**What the task requires**: Copy the lines of the material below word for word, beginning with the line that contains "Given: Select the Alles tab" and continuing through the line that contains "Action: (56, 96)", and omit the pictures from your answer.

— START OF Records to use —

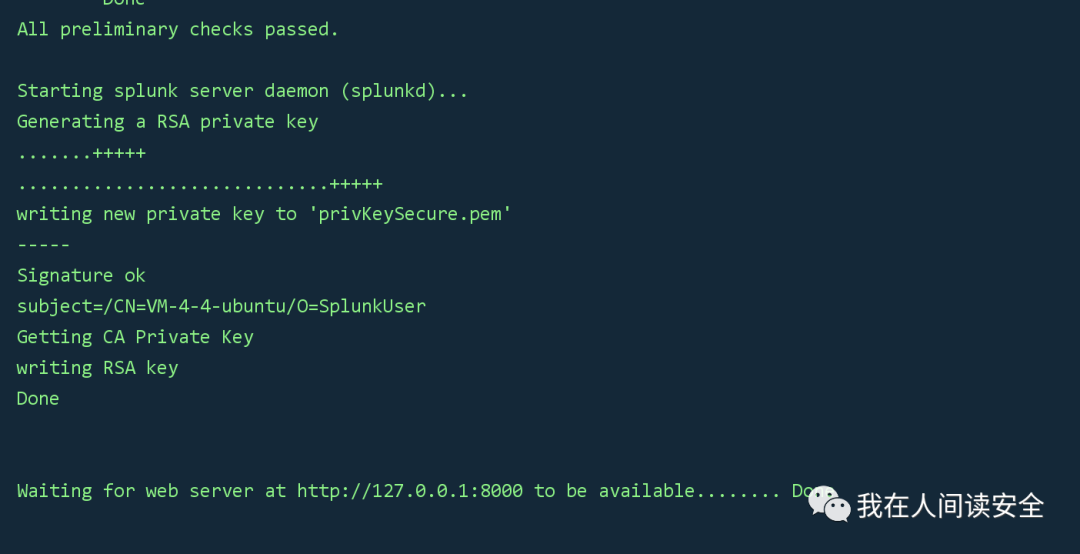
Task: Click the 'available' word in last line
Action: (x=647, y=491)
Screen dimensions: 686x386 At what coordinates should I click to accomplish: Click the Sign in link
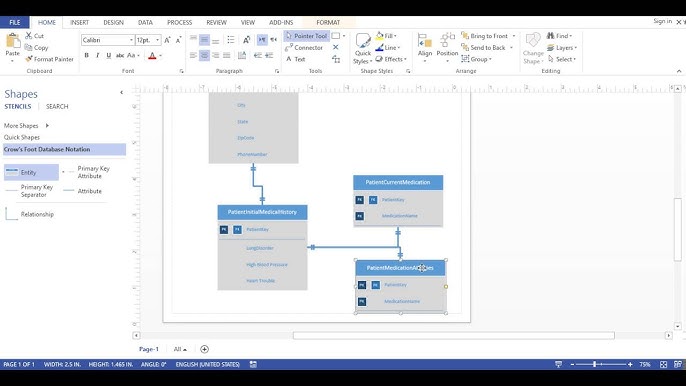(x=662, y=21)
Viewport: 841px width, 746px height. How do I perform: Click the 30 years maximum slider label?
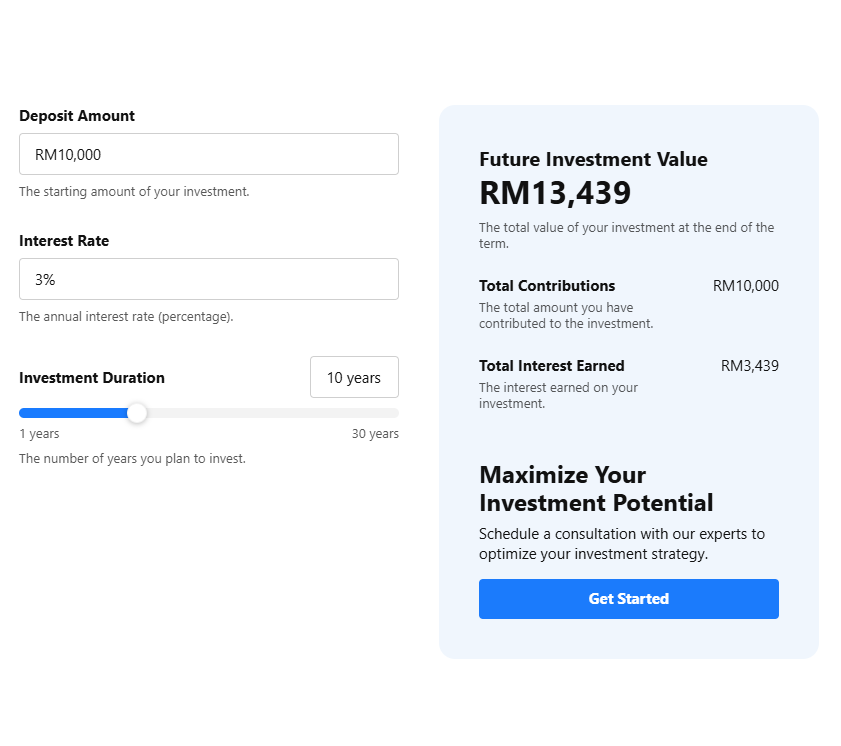click(x=375, y=433)
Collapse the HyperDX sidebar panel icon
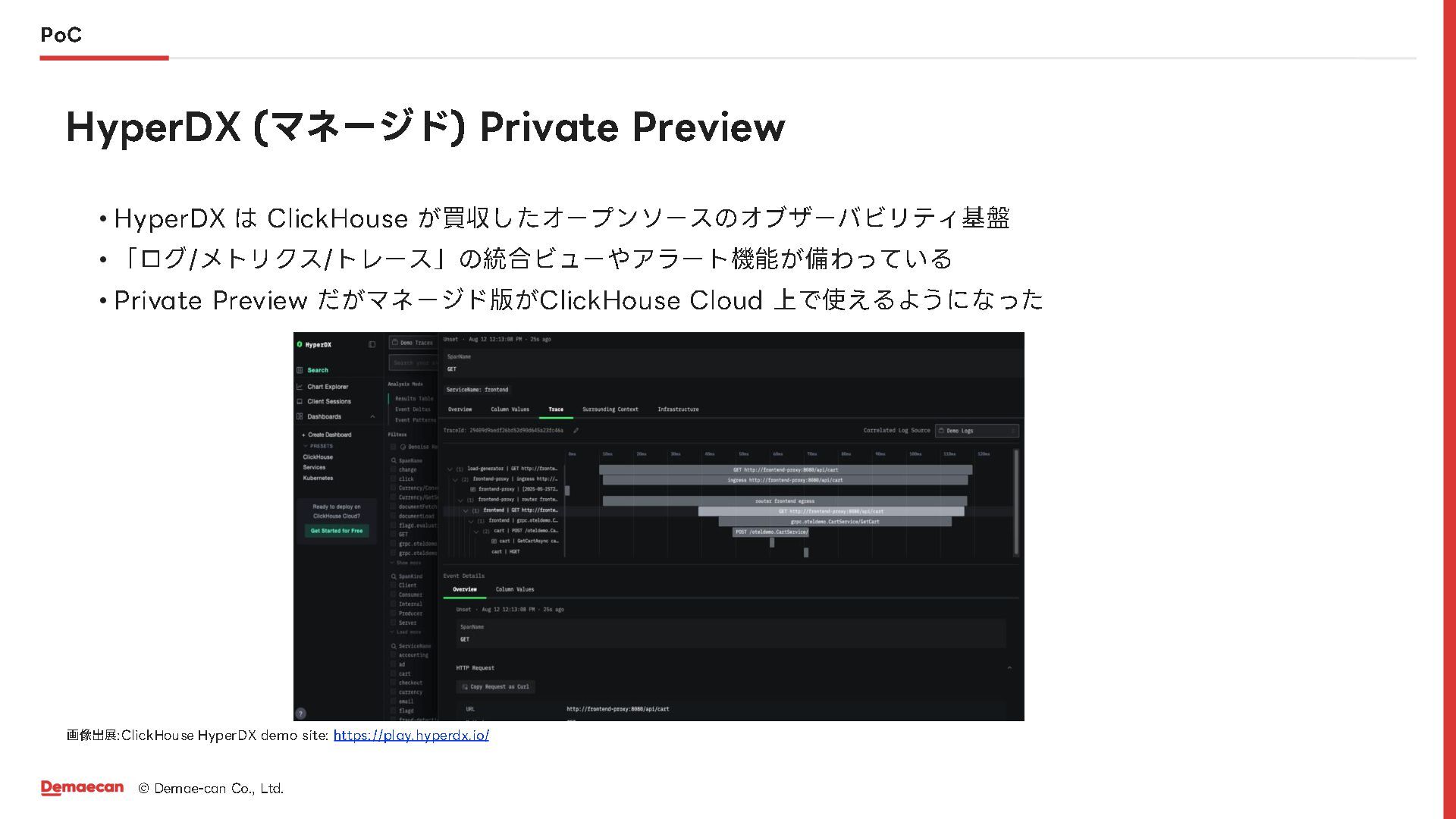 coord(372,344)
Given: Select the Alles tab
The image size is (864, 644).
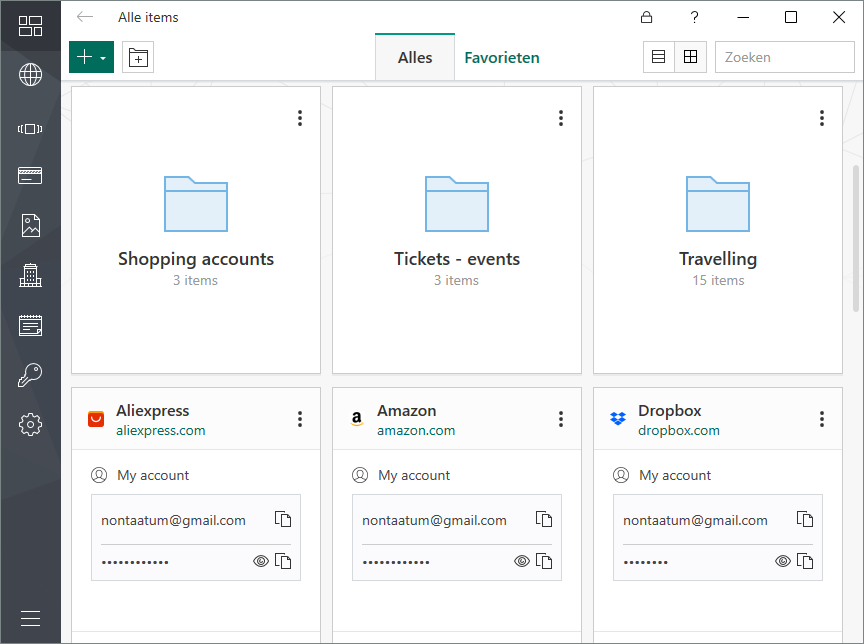Looking at the screenshot, I should [x=415, y=58].
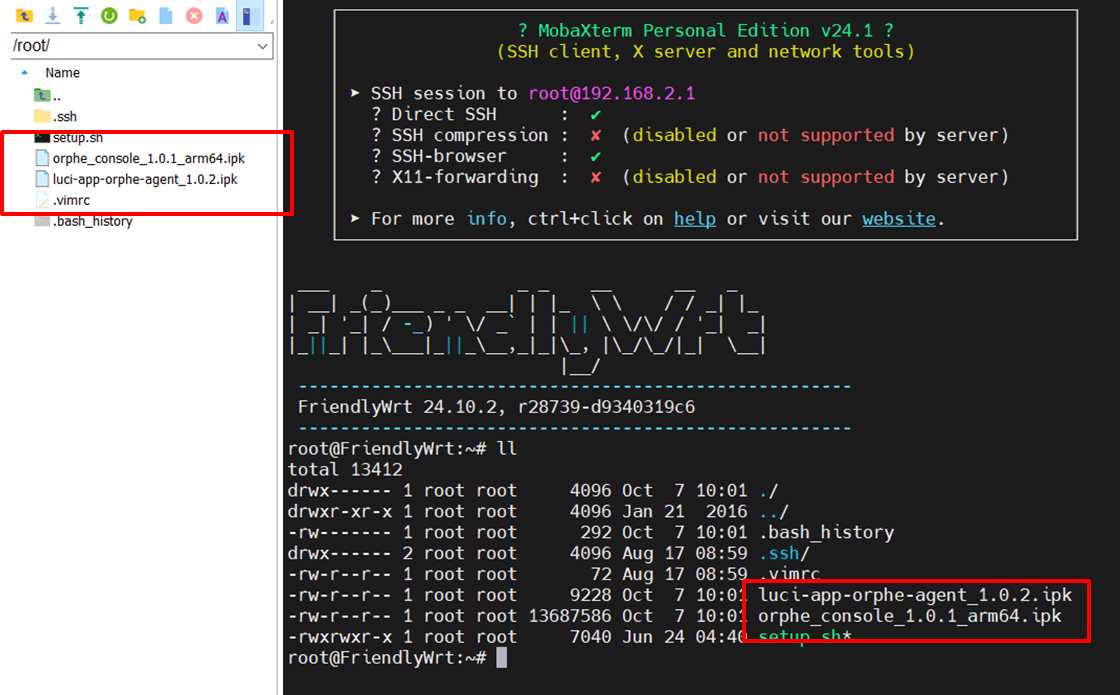Viewport: 1120px width, 695px height.
Task: Open the '..' parent folder entry
Action: (56, 96)
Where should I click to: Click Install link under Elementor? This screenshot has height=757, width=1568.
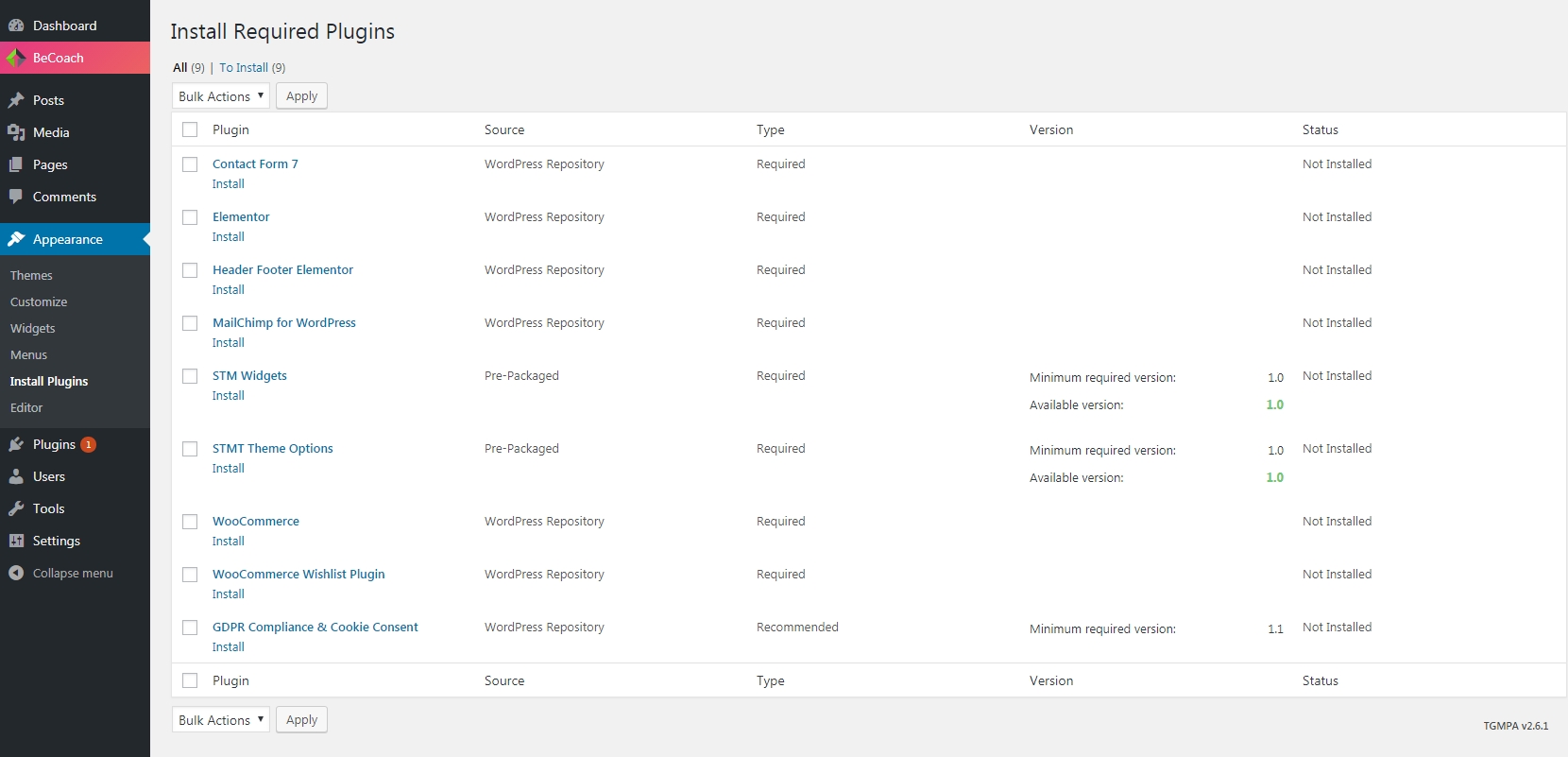tap(229, 237)
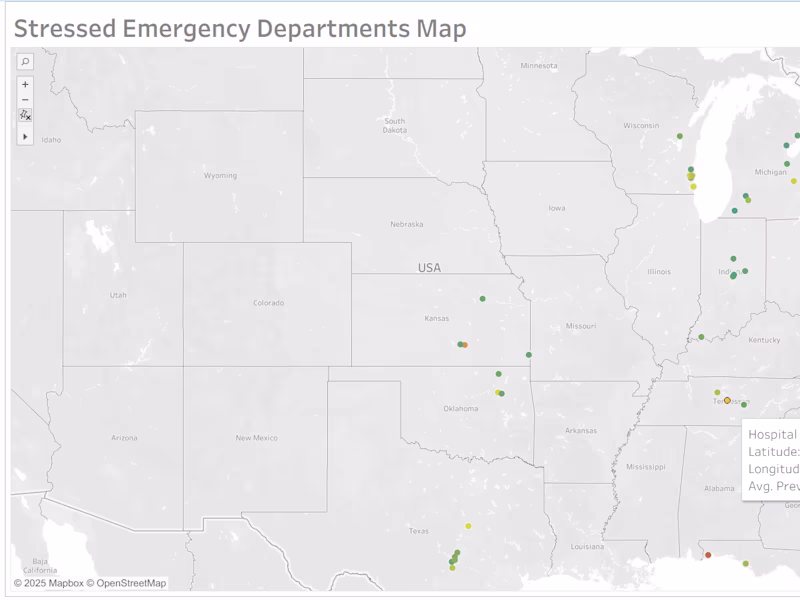The image size is (800, 600).
Task: Select the highlighted orange mark in Tennessee
Action: 727,401
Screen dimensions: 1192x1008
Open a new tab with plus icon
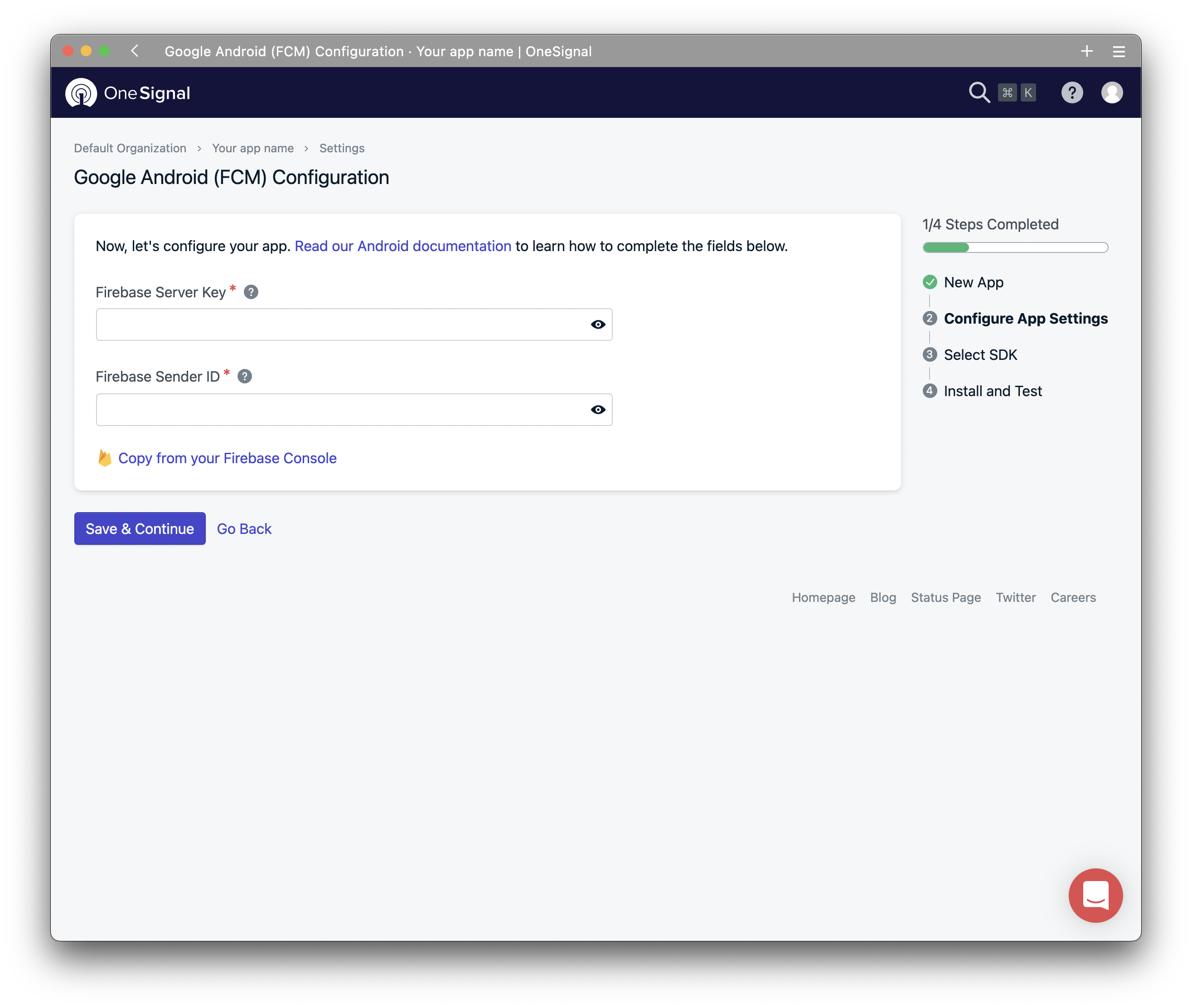pos(1086,51)
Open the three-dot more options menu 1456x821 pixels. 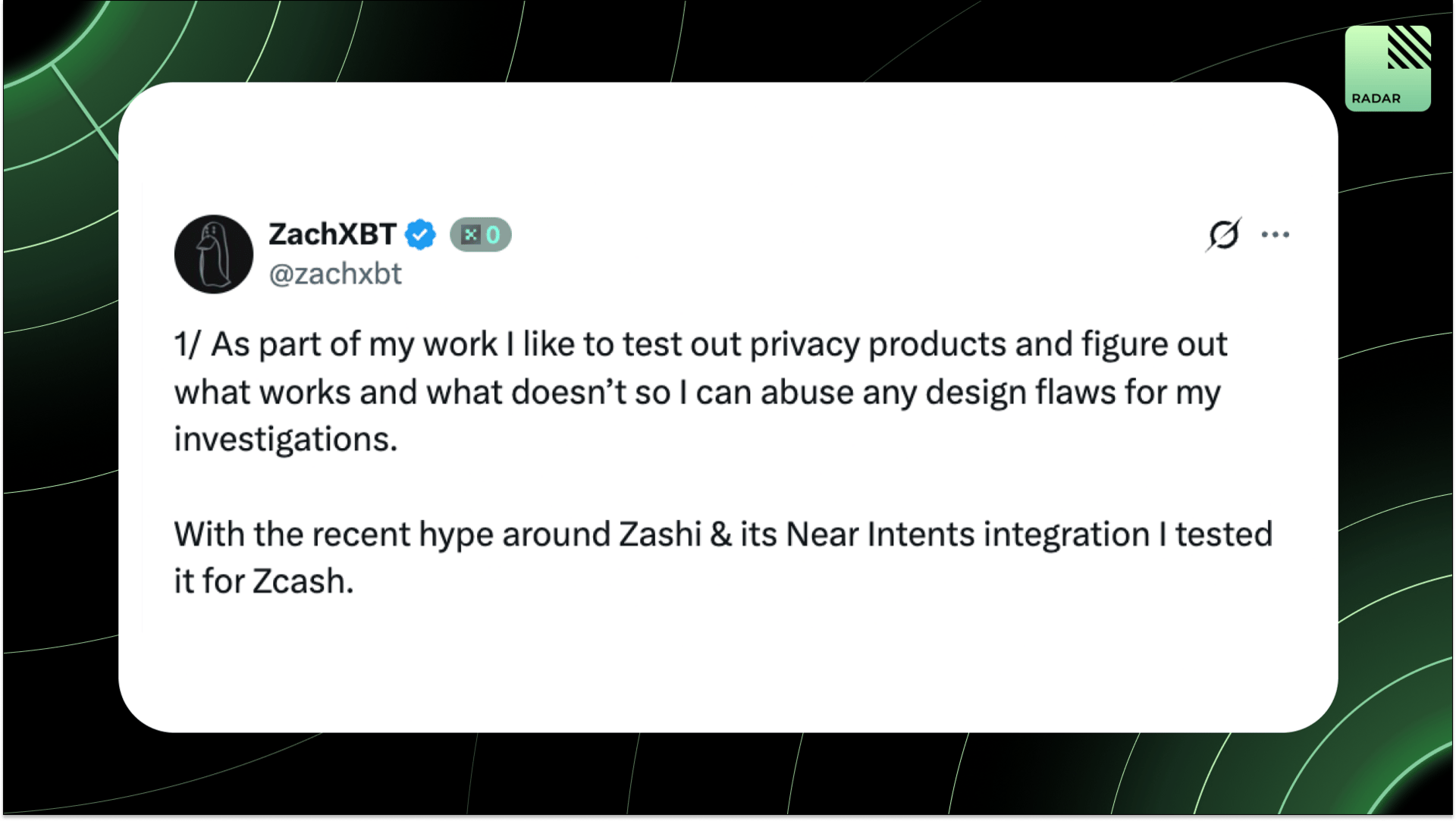point(1276,234)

— END OF Records to use —

**Solution**:
Given: Select the Alles tab
The image size is (864, 644).
Looking at the screenshot, I should [x=415, y=58].
Viewport: 1120px width, 695px height.
Task: Open the '..' parent folder entry
Action: (56, 96)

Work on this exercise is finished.